Of all the decisions a community can make, few are more consequential - or more irreversible - than how its land is used. Land is not a renewable resource. A growth corridor committed to one purpose cannot serve another. This is not abstract. It is the difference between Laurel in 2045 being a thriving, self-sufficient town and being a community that ran out of room to grow because someone else made the call.

Laurel C.A.R.E.D. believes that no large parcel of Laurel land should be committed to any major use - by the state, by a corporation, or by the city itself - without full community participation, independent analysis of long-term impacts, and a clear demonstration that the use serves Laurel's future, not just outside interests.

  • State or corporate facilities that occupy significant land, generate little or no local tax revenue, and impose ongoing service costs on the city
  • Annexations that lock land into incompatible uses before the community has been meaningfully consulted
  • Decisions that sacrifice Laurel's residential and commercial growth corridors to serve state or regional needs at local expense
  • Any arrangement in which local officials negotiate land use with outside entities before disclosing those negotiations to the public and council
  • Development patterns that make it harder - not easier - for young families to find housing and build a life in Laurel

Laurel has a right to grow on its own terms. Protecting that right is not opposition to progress - it is the foundation of it.

(Element and text location data)
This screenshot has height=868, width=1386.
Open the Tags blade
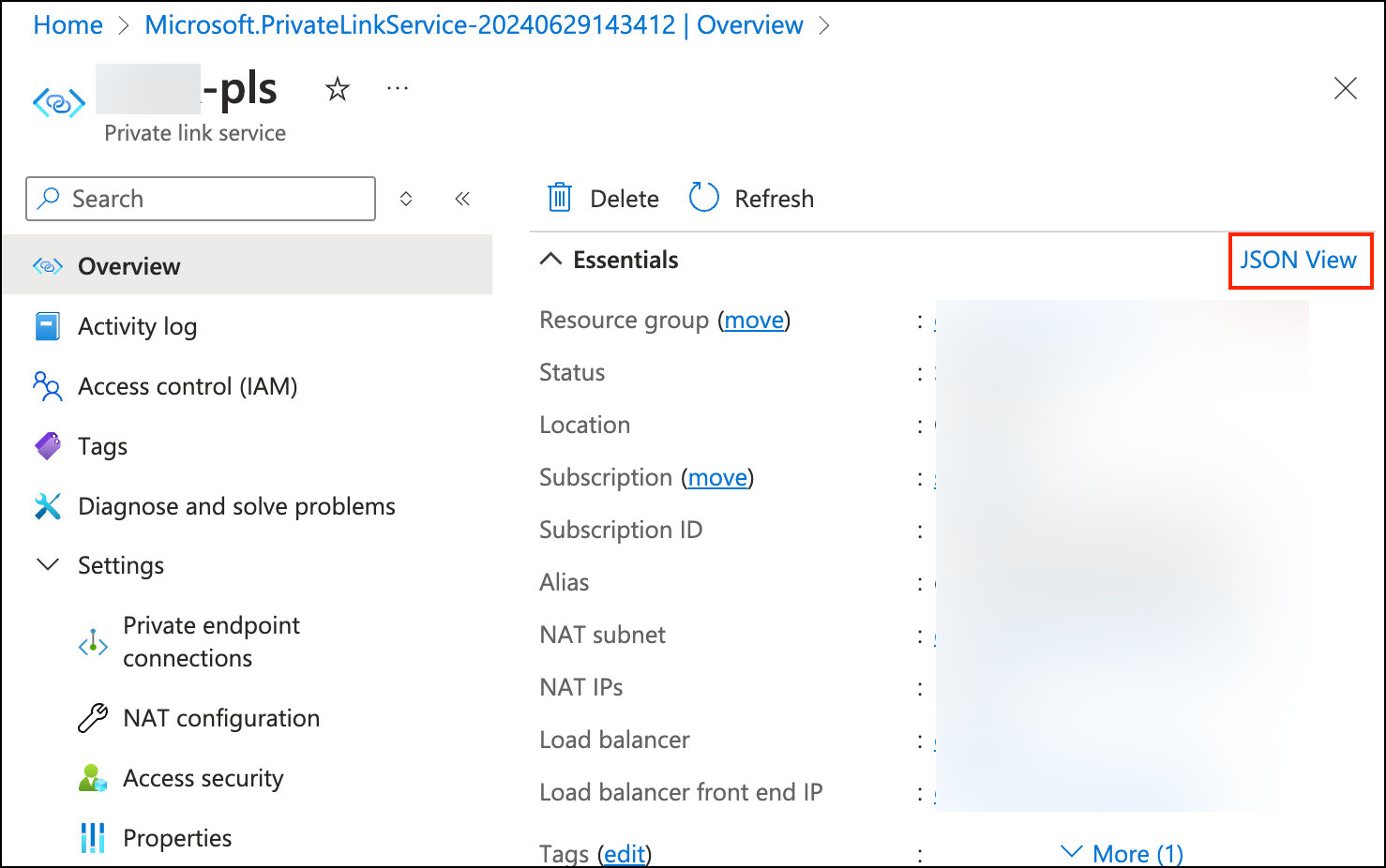(102, 446)
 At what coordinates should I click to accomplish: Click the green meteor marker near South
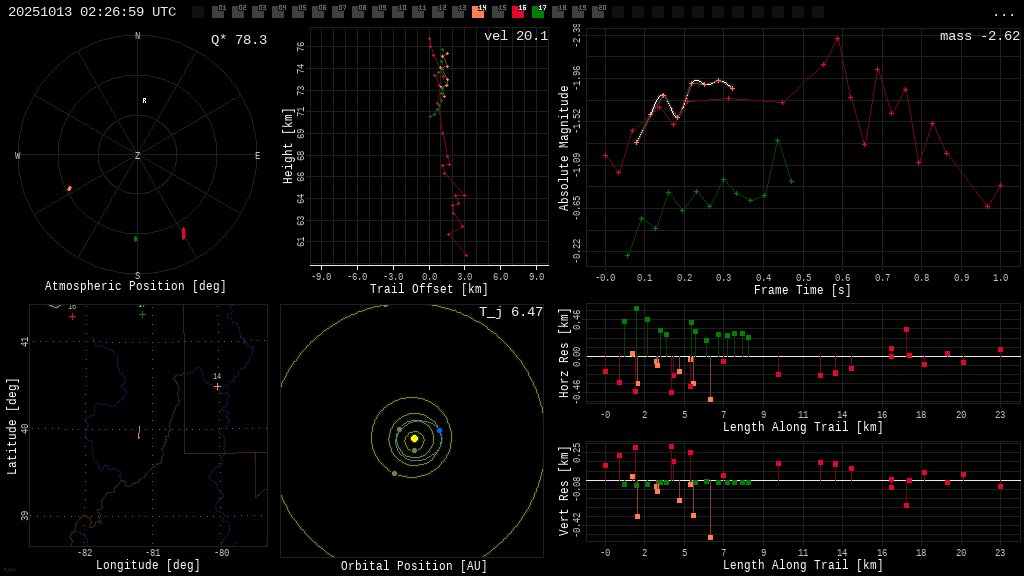click(136, 239)
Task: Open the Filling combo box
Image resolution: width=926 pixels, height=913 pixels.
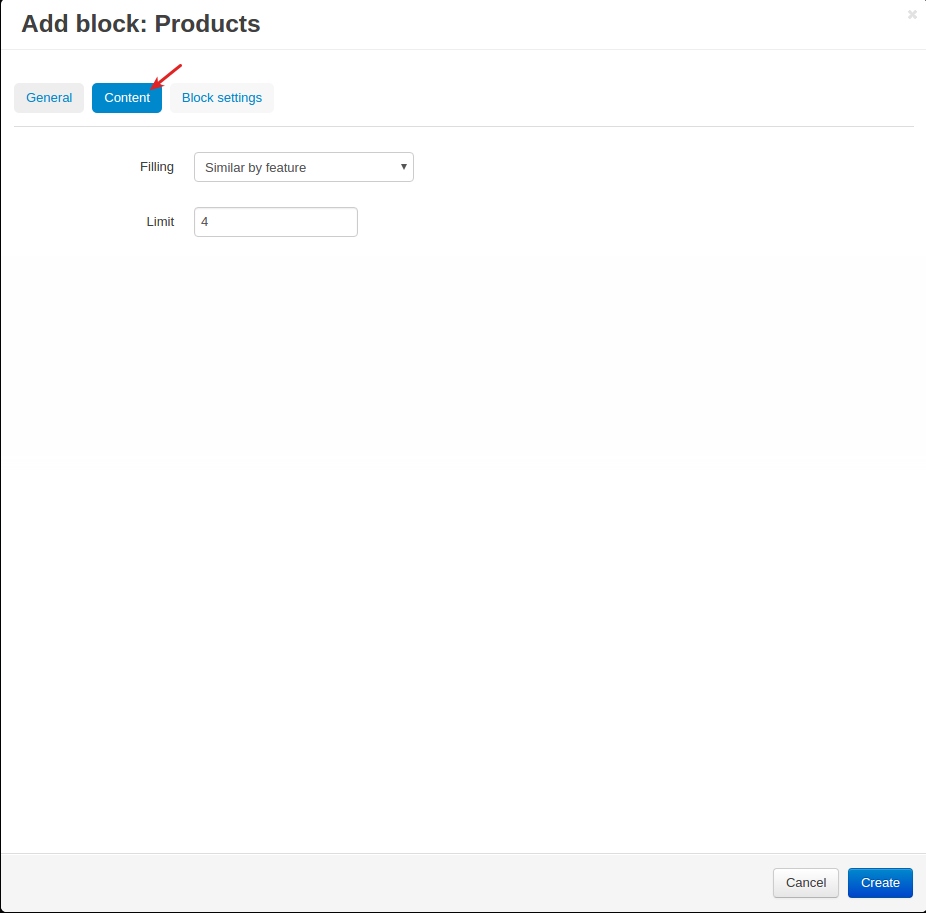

[Short problem] Decide whether each statement agrees with the Laurel land-use statement, answering yes or no and quoting the words of the statement that settle it: (a) Land is described as a renewable resource. (b) The position that major land uses need full community participation applies to the city itself as well as to the state and corporations. (c) Protecting Laurel's right to grow is presented as a form of opposition to progress.

[In response]
(a) No: "Land is not a renewable resource."
(b) Yes: "by the state, by a corporation, or by the city itself - without full community participation"
(c) No: "Protecting that right is not opposition to progress - it is the foundation of it."